By Juliet Umeh

Almost every Nigerian company has a desire to provide global services. However, that comes with a price tag. Most significant of the issues is the data protection and privacy concerns that arise in the context of international operations.

Technology expert, Kehinde Ogundare who is also the Country Head, Zoho Nigeria, has warned that such aspirations are not made without critical considerations on data privacy.

He said that businesses run the danger of breaking regional laws and regulations when they do not pay careful attention to data protection and privacy.

According to him, should hackers exploit vulnerabilities, organizations run the risk of experiencing operational disruption, as well as losing the trust and support of their clients.

However, he has listed some of the critical strategies a business should put into consideration before opening its operations to the global market.

They include: GDPR compliance

Ogundare said: “As an initial step, it is essential to ensure compliance with various global data privacy laws and regulations, both for the business and its suppliers.

“It is imperative to note that these laws and regulations are not limited to markets where the business has established operations, and comprehensive compliance measures must be taken into consideration.

“The European Union’s General Data Protection Regulation, GDPR, for instance, applies to any company that has an EU citizen as a customer, regardless of where they currently live.

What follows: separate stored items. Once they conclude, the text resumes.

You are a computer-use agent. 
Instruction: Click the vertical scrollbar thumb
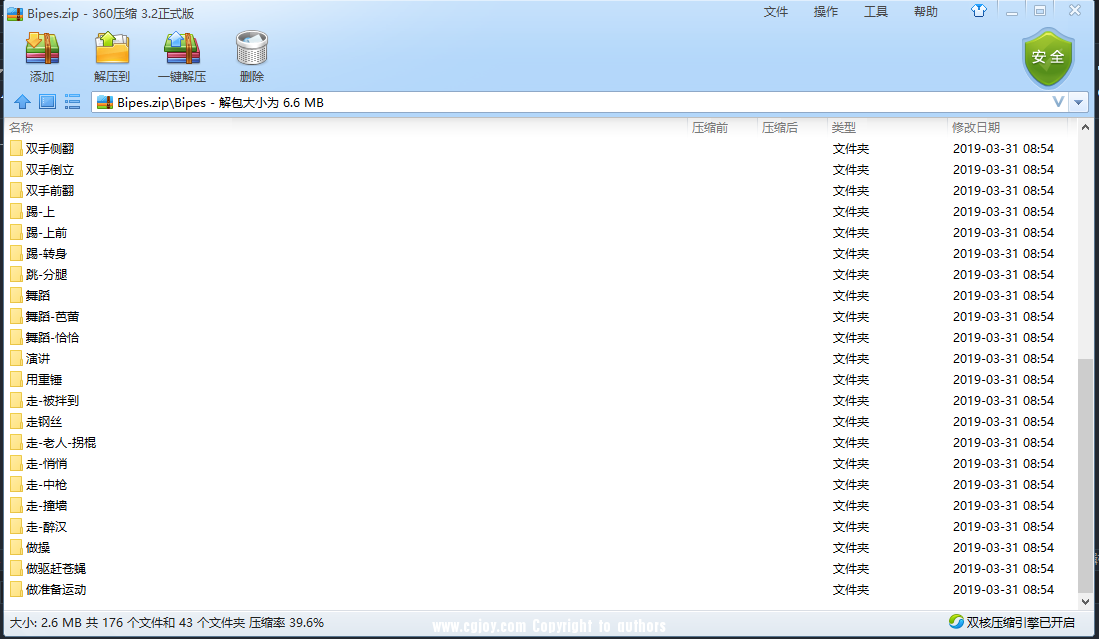[1085, 475]
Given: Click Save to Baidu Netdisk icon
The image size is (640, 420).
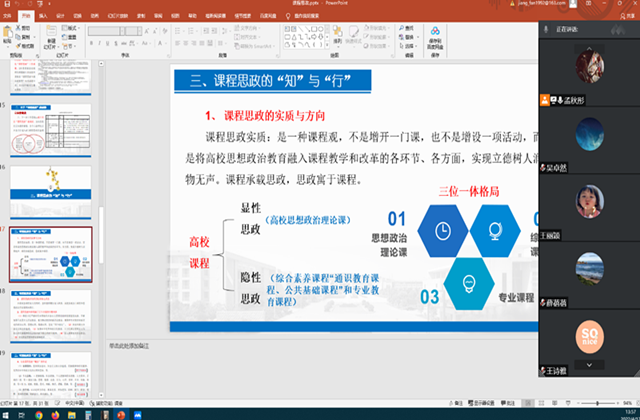Looking at the screenshot, I should coord(435,35).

“Take a Lagos-based company that only sells goods in its own city, for example, and assume one of their local customers is an EU national, the company has to be compliant with the Nigeria Data Protection Regulation 2019, NDPR, which is a subsidiary legislation issued pursuant to the National Information Technology Development Act, 2007, NITDA Act 2007, as well as the GDPR.

“The consequences for anyone found to be in violation of data and privacy regulations are potentially severe.

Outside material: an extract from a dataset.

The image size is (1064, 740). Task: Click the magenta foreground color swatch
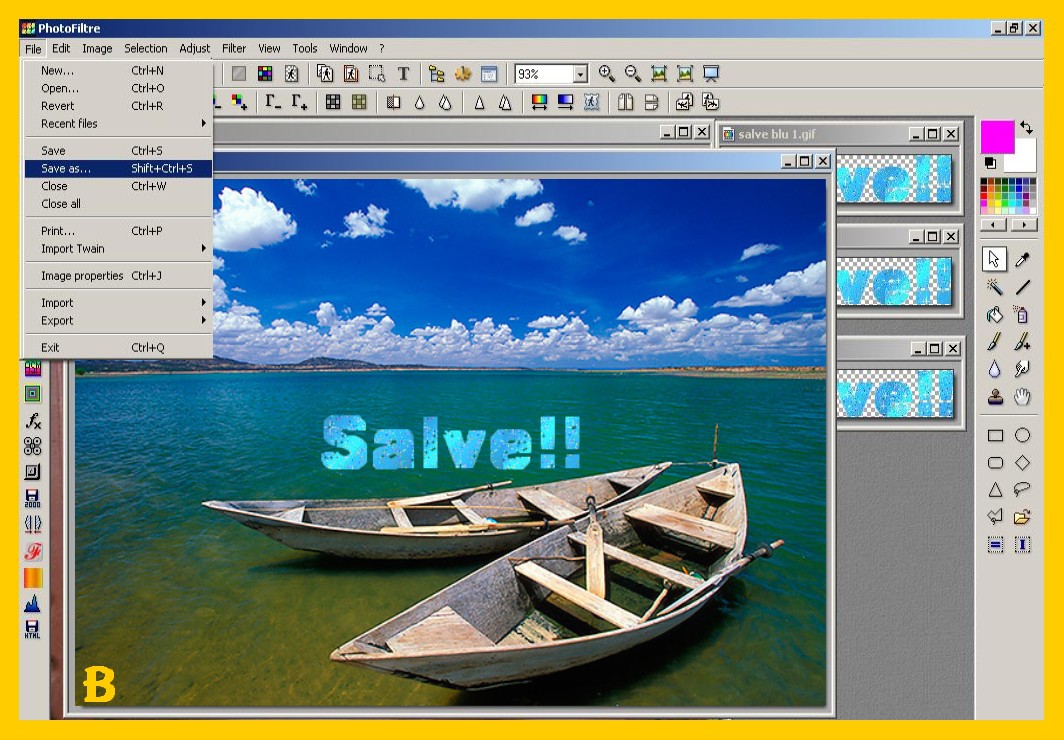tap(996, 136)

“A breach of the privacy rights of any data subject under NITDA Regulation with respect to data controllers dealing with more than 10,000 data subjects carry a fine of two percent of annual gross revenue of the preceding year or payment of N10 million, whichever is greater.

“With respect to data controllers dealing with less than 10,000 data subjects, a fine of one percent of the annual gross revenue of the preceding year or payment of N2 million, whichever is greater, will be levied. GDPR offenses, meanwhile, carry fines of up to €20 million or four percent of the total global turnover for the preceding fiscal year, whichever is higher.

Privacy and security assessments

Companies desiring to play in the global space must include privacy and security assessment in due diligence processes for software vendors.

Explaining further, he noted: “To ensure optimal readiness for data protection, it is crucial to implement sound database management practices, employ robust cybersecurity measures, and provide ongoing education to employees on the importance of data protection and privacy in the workplace. These things need to happen on an ongoing basis with businesses adapting as new threats emerge.

“An area of vulnerability that businesses frequently neglect is the software and productivity tools they utilize. It is essential that businesses select tools from companies that not only adhere to the relevant regulations but also place a high priority on data protection and privacy. Aside from tools and offerings with robust privacy measures, vendors should present a business model that is not dependent on ad revenue and data monetization. These proactive measures considerably reduce the chances of a data breach. With the average cost of a breach now at $4.35 million USD, that’s an investment worth making.

He also said: “Data protection is a must. For businesses, especially those with a global presence, an elevated sense of responsibility is required. Regardless of the size of the organization, it is crucial to recognize that similar challenges to those faced by large corporations, particularly with regards to data security and privacy, must be addressed.

“Consequently, a concerted effort is necessary to provide the highest level of protection for customers. This necessitates partnering with software providers who possess a commitment to data security and privacy.”